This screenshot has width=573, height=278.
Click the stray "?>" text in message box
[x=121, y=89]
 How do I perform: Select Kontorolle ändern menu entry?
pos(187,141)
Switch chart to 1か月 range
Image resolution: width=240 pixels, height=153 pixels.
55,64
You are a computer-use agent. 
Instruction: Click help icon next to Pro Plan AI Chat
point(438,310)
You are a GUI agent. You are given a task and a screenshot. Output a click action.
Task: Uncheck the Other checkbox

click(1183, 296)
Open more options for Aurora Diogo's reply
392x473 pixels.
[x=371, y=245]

##############################

§ Problem description:
Look through the entries above, find each line containing "screenshot", and copy it.

§ Finished exercise:
This screenshot has width=573, height=278.
You are a GUI agent. You are given a task and a screenshot. Output a click action.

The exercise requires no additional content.